### ASSIGNMENT
Copy the data exactly. Images are the one exception.

### GIVEN DATA
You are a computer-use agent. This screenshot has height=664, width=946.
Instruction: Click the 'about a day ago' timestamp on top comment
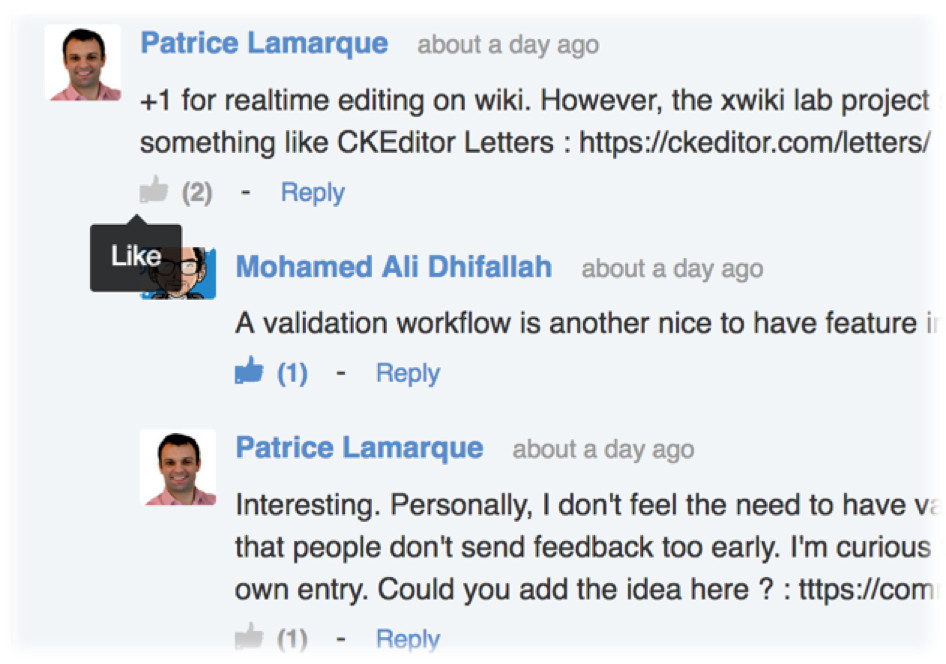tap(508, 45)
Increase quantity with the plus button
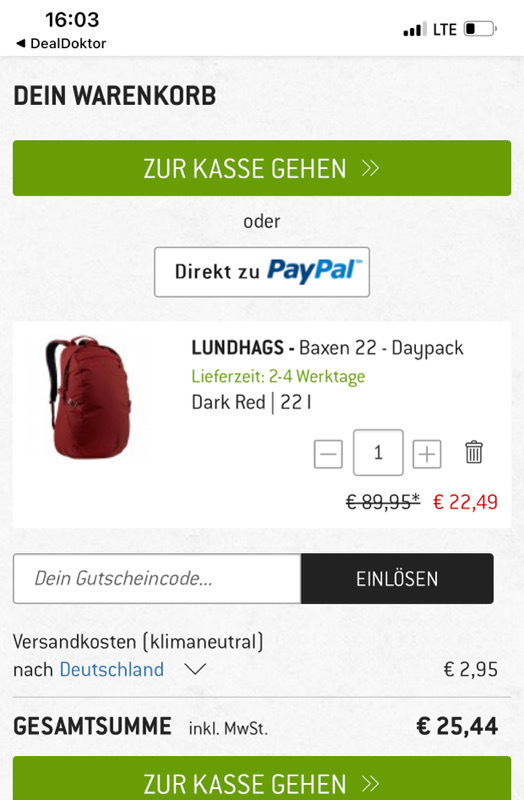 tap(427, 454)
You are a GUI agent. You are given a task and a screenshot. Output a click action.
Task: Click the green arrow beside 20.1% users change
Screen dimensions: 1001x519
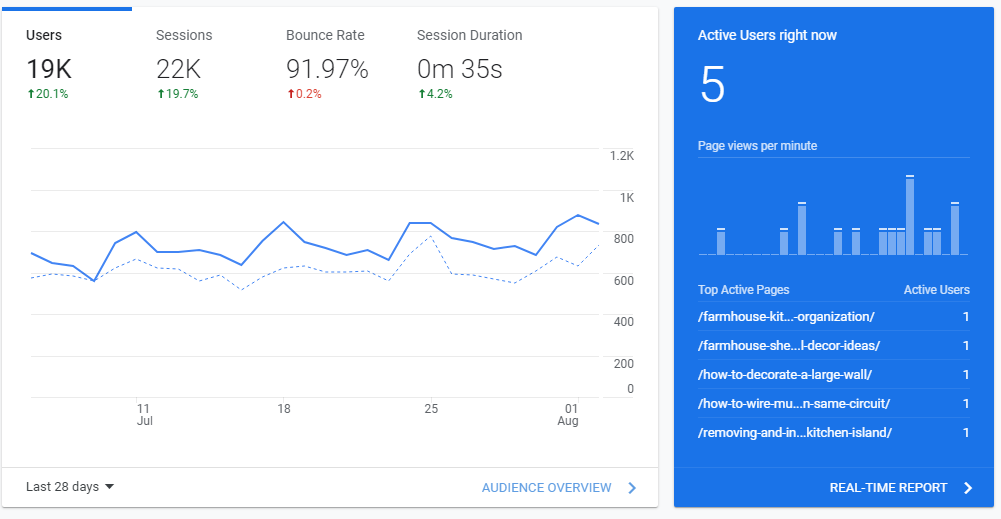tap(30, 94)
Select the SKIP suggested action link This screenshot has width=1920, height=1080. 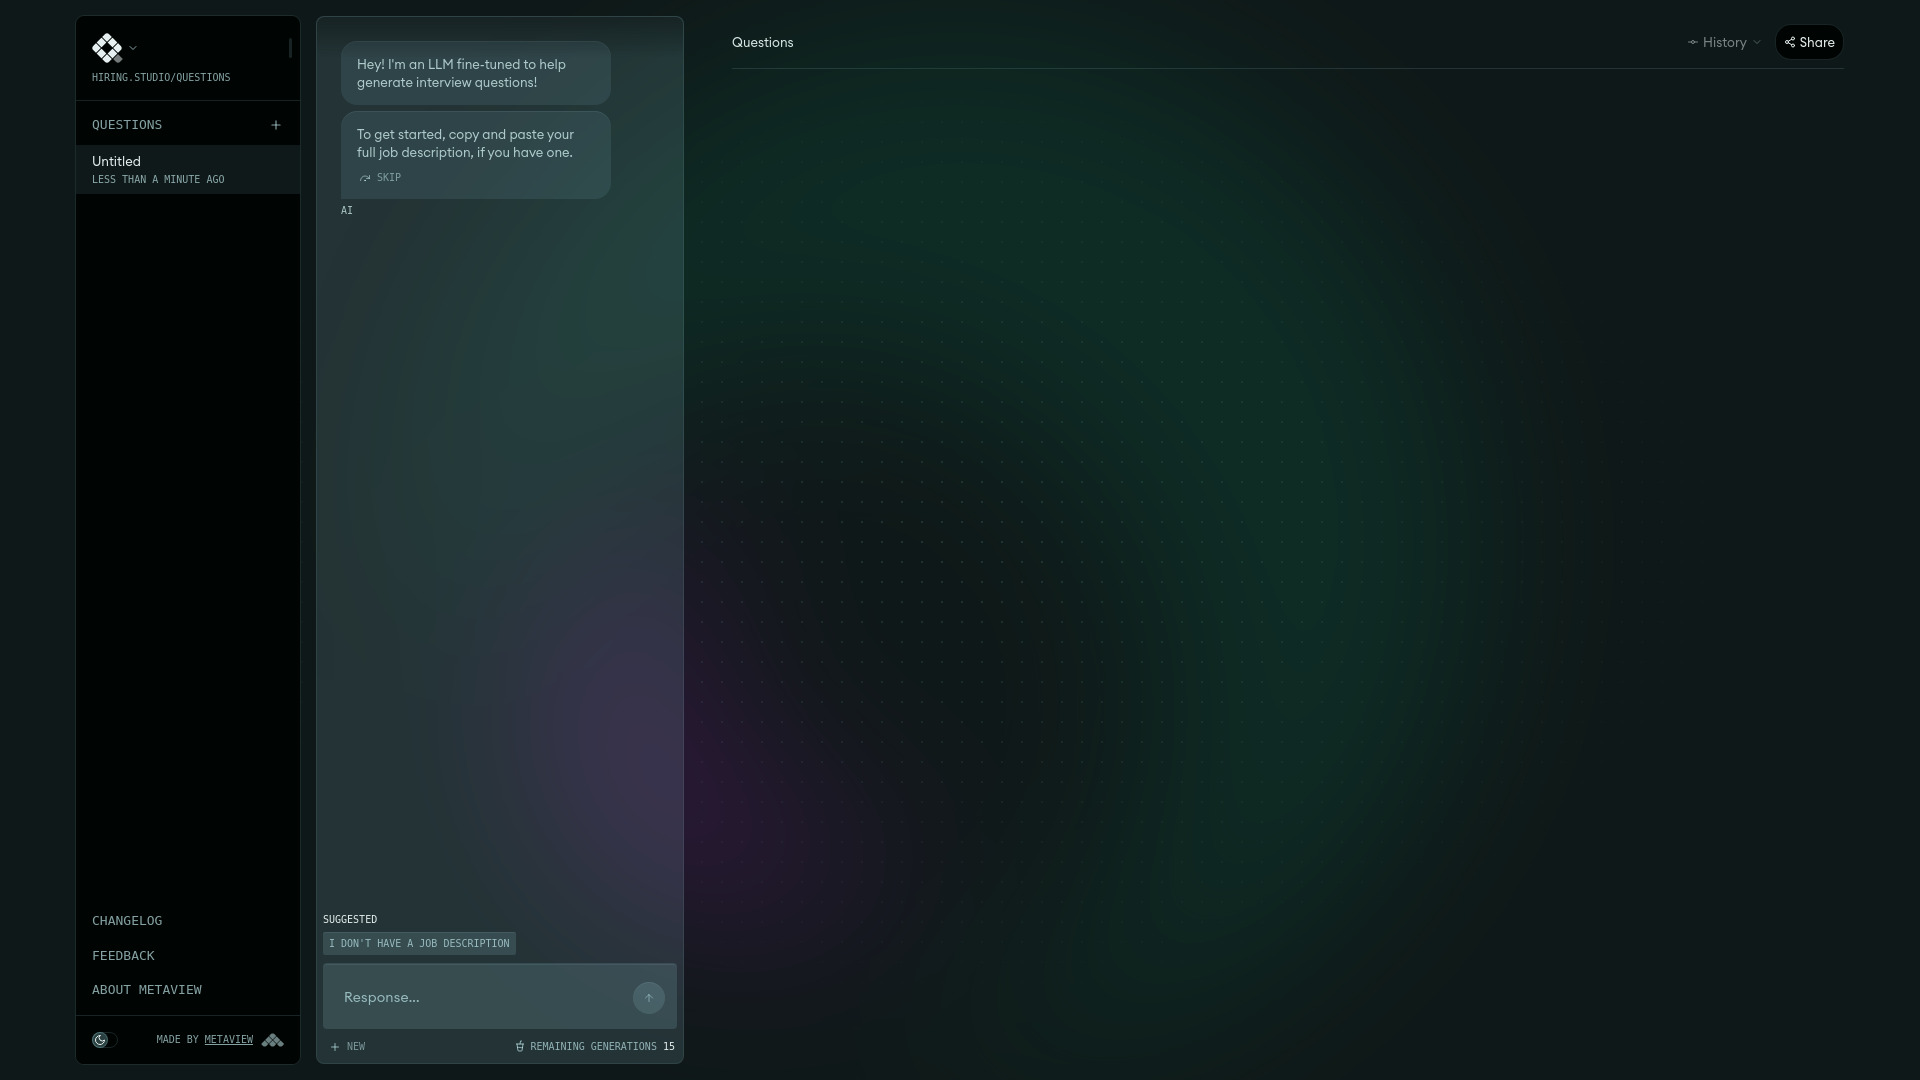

### EXERCISE ANSWER
You are a computer-use agent. This screenshot has height=664, width=946.
Instruction: Click the 'about a day ago' timestamp on top comment
tap(508, 45)
Increase quantity with the plus button
 tap(427, 454)
You are a GUI agent. You are given a task and a screenshot. Output a click action.
Task: Click the green arrow beside 20.1% users change
Screen dimensions: 1001x519
tap(30, 94)
Select the SKIP suggested action link This screenshot has width=1920, height=1080. 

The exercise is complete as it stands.